Athena was born on June 14, making her birthday very close to my human’s day. Outside of me, I think Athena is my human’s favorite horse at the farm I live on. Athena may be the smallest of the four American Warmbloods who were born on the farm where I live, but don’t let that full you. That girl is in charge! When she was very young, she looked like a pure Thoroughbred baby (her mother Allez Tam who you’ve met is a pure TB) tearing up the field and being mostly independent from her mother early on. She had a few stumbles during wet days in the paddock, but she was always up and off to the races again in short order.
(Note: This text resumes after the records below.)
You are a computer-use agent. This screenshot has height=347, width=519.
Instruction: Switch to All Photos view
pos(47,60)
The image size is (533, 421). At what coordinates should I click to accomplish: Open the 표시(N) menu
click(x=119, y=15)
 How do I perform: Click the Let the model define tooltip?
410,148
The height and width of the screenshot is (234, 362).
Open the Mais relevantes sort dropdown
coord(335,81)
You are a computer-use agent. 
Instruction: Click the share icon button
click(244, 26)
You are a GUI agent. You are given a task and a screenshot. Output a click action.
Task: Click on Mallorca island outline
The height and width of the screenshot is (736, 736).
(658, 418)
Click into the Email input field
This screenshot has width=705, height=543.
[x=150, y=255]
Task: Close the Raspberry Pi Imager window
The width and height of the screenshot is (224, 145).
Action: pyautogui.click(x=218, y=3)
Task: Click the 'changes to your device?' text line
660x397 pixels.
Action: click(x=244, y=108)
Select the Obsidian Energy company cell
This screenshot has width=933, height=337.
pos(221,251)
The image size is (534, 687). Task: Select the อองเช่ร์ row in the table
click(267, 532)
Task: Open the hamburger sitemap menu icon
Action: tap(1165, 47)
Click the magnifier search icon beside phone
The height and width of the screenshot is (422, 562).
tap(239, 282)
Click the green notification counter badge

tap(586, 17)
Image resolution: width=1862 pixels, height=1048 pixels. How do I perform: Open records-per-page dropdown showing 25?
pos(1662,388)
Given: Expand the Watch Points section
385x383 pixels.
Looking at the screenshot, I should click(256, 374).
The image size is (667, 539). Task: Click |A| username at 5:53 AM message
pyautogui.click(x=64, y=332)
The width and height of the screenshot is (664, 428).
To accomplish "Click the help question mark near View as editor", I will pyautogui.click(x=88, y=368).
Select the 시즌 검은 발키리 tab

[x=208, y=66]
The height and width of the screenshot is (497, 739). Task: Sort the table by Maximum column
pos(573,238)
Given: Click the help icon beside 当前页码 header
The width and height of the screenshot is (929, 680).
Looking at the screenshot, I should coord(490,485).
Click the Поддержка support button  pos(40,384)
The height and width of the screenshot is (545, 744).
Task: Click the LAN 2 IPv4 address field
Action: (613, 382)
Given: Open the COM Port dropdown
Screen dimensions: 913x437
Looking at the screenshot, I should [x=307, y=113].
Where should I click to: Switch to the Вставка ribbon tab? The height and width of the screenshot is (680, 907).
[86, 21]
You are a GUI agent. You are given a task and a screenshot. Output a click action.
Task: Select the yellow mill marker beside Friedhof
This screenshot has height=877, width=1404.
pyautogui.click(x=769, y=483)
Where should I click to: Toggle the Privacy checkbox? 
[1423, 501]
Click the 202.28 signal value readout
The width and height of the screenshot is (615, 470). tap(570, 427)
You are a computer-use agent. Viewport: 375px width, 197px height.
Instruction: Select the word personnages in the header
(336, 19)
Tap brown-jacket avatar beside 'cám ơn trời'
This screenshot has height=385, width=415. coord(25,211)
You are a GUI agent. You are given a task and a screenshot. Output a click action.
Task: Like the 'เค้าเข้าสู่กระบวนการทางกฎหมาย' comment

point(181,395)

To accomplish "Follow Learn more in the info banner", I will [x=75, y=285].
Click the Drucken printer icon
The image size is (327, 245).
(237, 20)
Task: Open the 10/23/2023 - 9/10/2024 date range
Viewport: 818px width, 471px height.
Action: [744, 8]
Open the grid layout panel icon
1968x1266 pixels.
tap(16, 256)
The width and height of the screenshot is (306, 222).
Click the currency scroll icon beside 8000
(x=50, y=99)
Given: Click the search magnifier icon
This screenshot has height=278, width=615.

Athena does like to be the head of her herd, but she is not as pushy as some of the other mares on the farm. She and Sapphire were good friends when they were in the field together and tended to rule together, but when Code Red (Song’s daughter) came on the scene, things became strained between Athena and Code Red. Code Red is definitely more pushy. For the sake of all, the mare fields were split up. Nowadays, Athena lives with her dam, Allez Tam, North Kerry Lass and Satin. These four get along fairly well though Athena does like to be the first to get treats and food.

Athena is only about 15.2 hands high, but her potential should be unlimited in the right hands. She likes to work and mostly GO! She’s still working out things under saddle. She’s definitely a solid, well-built girl with a firecracker mind. I like Athena most days, just not when she’s getting too many of my mints or is eating in a stall next to me and making ugly faces because she thinks I might steal her food. Like me she does crib. She learned that from her dam, Allez Tam.

It’s good to be back introducing my friends on the farm to all of you!

Can I get an ALLOWANCE?

If you read my previous article Claim Is the Name of the Game (https://blueblueseaottb.wordpress.com/2012/02/24/claim-is-the-name-of-the-game/), you have an understanding of what most races being run each day in the USA. Allowance races are another common race that you will see at tracks each day in the USA.

I never ran in an allowance race during my career, but famous Rapid Redux (http://www.equibase.com/premium/eqbHorseInfo.cfm?refno=7704652&registry=T) has made his streak and name from running in a particular kind of allowance race, so I’ll refer to some of his races to give you an idea.

The first thing to understand is that there is no ability to make a claim in an allowance race, so none of the horses in an allowance are going to be for sale. In an allowance race, the racing secretary will set conditions that determine how much weight each horse will carry in the race. The theory behind assigning weights is to level the playing field – better horses carry more weight to give the other horses a better chance at winning, so theier is better competition. Allowances are based on things like the age of the horses, the gender of the horses, how many races the horses have won and when those wins came, among others.

When you look at the racing form, it will state that the race is an Allowance and you might see something like this:

Three Year Olds    119 lbs.  Older    124 lbs.  Non-winners of a race other than Claiming since March 16   2 lbs.

These are the allowances – how much weight a horse can subtract from the standard depending on age. In this example, all 3 year olds would start at 119 lbs and those over 3 would start at 124 lbs. If a 3 year old entered that had won a claiming race since March 16, would only need to carry 117 lbs. If a 5 year old was entered who had won a Stakes race, the horse would not get any allowance and would carry the full 124 lbs.

Now, a special Allowance race is a Starter Allowance, and this is where Rapid Redux found his niche. Generally, you will find the best of the Claiming runners in a Starter Allowance. To enter a starter allowance, a horse must have run at a certain claiming level according to the conditions of the race during a specified time period.

So, there you have it, Allowance races. Hope you will find reading the form easier now that you understand these two races better.